EXERCISE REQUIREMENTS: Search term "Follow": copy each line of the records that contains it.

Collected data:
* * * * * * * * *
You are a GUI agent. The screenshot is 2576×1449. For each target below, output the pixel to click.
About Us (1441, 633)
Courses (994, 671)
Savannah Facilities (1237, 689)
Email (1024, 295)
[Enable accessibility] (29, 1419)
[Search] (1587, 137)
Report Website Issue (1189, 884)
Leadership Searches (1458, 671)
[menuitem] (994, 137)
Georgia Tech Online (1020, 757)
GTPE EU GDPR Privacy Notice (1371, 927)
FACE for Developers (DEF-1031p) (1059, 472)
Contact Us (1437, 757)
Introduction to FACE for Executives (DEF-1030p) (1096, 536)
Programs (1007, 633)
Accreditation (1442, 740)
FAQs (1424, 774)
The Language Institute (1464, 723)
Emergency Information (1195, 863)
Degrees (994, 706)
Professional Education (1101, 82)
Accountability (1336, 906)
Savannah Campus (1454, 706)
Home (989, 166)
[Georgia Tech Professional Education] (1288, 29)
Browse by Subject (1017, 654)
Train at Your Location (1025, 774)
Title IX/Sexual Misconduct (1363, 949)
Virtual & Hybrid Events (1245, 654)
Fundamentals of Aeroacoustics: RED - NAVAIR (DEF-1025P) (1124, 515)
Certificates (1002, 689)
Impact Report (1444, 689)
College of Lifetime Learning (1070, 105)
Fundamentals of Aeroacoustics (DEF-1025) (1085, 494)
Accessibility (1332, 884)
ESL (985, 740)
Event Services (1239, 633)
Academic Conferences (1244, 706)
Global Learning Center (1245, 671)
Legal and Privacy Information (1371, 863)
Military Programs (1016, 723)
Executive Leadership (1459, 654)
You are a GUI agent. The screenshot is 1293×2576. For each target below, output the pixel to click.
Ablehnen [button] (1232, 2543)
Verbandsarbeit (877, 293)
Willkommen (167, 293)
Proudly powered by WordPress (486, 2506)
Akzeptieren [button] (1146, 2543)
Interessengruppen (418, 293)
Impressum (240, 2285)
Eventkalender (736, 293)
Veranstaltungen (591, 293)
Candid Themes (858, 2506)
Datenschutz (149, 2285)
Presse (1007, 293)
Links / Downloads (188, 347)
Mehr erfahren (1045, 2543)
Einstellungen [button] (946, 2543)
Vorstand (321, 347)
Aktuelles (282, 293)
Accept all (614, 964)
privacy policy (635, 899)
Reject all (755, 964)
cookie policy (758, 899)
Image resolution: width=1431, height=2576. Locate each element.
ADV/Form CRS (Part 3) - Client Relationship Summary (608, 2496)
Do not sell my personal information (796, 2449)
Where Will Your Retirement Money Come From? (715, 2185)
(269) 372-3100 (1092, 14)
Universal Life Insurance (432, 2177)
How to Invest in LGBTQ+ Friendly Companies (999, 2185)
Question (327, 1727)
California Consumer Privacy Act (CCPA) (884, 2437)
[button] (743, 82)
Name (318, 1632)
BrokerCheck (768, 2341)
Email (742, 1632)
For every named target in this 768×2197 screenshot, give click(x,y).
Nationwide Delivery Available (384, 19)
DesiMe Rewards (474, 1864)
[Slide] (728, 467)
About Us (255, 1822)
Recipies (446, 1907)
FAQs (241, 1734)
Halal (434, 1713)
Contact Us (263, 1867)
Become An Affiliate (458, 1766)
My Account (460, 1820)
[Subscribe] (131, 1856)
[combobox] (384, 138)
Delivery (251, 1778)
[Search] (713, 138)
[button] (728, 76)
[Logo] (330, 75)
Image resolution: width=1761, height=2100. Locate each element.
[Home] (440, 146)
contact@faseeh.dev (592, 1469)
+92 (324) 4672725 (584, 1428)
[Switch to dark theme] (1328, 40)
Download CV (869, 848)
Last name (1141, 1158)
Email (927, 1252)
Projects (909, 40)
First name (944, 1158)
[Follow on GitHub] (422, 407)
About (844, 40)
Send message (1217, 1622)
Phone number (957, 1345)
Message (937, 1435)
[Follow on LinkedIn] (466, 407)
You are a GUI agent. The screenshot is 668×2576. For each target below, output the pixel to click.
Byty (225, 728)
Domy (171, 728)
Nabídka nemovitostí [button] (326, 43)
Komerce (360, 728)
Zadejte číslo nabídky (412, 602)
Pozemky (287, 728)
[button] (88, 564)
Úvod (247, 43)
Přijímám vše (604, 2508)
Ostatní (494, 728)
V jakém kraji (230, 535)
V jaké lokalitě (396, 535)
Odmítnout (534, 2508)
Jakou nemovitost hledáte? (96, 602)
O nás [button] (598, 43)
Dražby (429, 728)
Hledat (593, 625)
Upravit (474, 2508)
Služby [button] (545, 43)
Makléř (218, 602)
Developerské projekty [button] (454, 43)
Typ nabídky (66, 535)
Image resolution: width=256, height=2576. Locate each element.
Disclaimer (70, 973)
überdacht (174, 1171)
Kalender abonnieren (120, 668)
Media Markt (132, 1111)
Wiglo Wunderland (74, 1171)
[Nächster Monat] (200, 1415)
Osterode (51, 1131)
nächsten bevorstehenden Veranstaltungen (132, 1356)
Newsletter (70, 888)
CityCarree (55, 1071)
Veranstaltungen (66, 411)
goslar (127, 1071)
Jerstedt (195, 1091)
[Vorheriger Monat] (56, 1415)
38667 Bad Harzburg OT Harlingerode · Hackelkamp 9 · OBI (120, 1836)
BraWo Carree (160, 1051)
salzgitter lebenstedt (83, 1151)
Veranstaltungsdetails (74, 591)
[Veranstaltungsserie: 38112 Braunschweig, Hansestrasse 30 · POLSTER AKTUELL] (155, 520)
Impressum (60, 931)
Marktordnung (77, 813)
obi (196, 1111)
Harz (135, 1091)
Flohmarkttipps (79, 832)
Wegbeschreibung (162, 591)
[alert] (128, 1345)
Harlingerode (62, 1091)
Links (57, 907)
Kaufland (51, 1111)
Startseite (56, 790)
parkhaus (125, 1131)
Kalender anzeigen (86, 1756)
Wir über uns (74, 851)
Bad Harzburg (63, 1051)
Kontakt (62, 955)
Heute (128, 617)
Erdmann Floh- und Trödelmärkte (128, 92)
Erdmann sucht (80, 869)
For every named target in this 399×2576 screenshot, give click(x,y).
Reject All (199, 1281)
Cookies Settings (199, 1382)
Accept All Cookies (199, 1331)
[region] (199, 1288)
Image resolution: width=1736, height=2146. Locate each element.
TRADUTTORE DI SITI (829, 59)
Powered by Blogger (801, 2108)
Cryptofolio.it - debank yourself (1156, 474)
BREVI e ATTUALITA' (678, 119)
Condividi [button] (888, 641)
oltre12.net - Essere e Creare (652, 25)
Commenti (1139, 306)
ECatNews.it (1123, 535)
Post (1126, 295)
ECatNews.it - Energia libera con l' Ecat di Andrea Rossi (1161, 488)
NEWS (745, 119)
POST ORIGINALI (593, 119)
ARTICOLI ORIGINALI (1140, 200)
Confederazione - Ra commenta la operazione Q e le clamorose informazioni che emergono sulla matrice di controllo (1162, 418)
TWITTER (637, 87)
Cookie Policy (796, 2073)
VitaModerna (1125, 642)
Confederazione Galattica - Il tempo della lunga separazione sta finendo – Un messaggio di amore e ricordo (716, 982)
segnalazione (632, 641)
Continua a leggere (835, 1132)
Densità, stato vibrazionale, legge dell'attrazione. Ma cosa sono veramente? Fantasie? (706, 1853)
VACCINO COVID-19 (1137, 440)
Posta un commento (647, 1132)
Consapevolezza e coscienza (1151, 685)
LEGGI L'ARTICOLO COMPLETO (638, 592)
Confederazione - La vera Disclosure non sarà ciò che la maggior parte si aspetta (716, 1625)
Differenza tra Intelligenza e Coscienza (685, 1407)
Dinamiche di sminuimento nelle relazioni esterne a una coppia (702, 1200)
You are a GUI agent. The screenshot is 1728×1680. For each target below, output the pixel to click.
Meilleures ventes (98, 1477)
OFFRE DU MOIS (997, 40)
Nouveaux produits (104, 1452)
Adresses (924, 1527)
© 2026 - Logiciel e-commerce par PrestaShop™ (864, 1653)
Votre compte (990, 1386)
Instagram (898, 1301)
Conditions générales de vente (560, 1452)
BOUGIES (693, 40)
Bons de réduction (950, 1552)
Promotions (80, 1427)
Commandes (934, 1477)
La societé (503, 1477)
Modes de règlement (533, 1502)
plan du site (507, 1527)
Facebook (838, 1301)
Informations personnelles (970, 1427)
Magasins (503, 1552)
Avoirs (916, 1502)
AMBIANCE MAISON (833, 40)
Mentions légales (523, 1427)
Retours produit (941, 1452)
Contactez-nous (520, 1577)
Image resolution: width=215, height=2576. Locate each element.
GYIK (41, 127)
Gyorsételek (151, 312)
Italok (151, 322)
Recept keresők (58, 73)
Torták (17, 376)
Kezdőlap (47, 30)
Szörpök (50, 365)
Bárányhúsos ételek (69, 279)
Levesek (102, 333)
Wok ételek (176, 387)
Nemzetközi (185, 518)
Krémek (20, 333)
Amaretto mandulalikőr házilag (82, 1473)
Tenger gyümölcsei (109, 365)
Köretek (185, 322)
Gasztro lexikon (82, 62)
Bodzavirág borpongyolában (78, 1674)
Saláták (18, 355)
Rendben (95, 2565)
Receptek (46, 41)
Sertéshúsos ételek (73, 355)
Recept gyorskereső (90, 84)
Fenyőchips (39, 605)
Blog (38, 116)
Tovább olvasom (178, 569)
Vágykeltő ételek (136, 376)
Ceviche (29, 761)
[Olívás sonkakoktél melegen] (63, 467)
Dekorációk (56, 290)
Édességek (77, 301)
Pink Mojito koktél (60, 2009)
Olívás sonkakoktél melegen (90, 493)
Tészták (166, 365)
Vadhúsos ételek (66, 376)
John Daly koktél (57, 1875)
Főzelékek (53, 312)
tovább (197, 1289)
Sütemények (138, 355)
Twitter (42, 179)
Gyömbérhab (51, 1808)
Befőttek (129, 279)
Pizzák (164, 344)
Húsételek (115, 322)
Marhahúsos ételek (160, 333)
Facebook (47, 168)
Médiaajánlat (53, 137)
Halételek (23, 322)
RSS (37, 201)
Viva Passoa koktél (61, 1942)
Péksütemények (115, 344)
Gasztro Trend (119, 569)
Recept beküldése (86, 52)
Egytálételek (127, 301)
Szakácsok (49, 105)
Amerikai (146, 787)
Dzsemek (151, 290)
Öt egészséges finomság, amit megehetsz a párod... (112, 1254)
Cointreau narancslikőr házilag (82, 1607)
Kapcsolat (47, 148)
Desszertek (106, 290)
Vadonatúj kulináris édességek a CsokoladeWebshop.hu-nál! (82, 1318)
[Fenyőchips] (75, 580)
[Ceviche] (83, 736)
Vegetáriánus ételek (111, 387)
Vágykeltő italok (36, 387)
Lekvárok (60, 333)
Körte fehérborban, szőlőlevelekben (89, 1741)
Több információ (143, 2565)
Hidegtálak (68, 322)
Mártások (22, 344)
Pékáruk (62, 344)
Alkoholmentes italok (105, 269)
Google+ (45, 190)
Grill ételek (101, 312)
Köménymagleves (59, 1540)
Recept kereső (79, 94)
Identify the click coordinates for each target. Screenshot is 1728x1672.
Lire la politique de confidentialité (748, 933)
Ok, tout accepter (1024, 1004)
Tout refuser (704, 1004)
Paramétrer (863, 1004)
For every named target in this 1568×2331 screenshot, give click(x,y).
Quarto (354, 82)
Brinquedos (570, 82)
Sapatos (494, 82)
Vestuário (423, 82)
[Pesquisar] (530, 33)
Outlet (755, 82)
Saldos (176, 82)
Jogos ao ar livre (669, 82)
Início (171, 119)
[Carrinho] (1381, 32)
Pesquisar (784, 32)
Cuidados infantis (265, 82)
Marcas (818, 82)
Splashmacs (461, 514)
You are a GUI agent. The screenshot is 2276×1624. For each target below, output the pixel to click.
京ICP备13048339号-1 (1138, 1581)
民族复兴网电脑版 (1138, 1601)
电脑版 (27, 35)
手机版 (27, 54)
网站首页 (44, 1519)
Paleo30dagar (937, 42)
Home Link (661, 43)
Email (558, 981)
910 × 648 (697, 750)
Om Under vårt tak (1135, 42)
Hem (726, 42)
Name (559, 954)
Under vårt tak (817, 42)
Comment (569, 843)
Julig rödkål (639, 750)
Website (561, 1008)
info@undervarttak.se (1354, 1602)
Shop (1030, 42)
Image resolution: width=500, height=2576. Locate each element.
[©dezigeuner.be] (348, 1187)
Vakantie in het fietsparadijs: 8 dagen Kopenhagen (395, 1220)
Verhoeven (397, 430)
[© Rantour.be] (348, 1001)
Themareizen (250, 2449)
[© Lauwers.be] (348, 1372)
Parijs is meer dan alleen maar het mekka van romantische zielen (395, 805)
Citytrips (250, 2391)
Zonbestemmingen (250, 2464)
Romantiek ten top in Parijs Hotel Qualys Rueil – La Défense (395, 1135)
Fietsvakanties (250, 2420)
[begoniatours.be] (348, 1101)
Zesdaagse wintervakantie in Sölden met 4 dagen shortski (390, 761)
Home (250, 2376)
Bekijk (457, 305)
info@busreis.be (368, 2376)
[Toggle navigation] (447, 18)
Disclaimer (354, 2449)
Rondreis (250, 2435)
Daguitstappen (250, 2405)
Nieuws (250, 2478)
* * * * * * * * *
WRITTEN SOLUTION:
[Follow on GitHub] (422, 407)
[Follow on LinkedIn] (466, 407)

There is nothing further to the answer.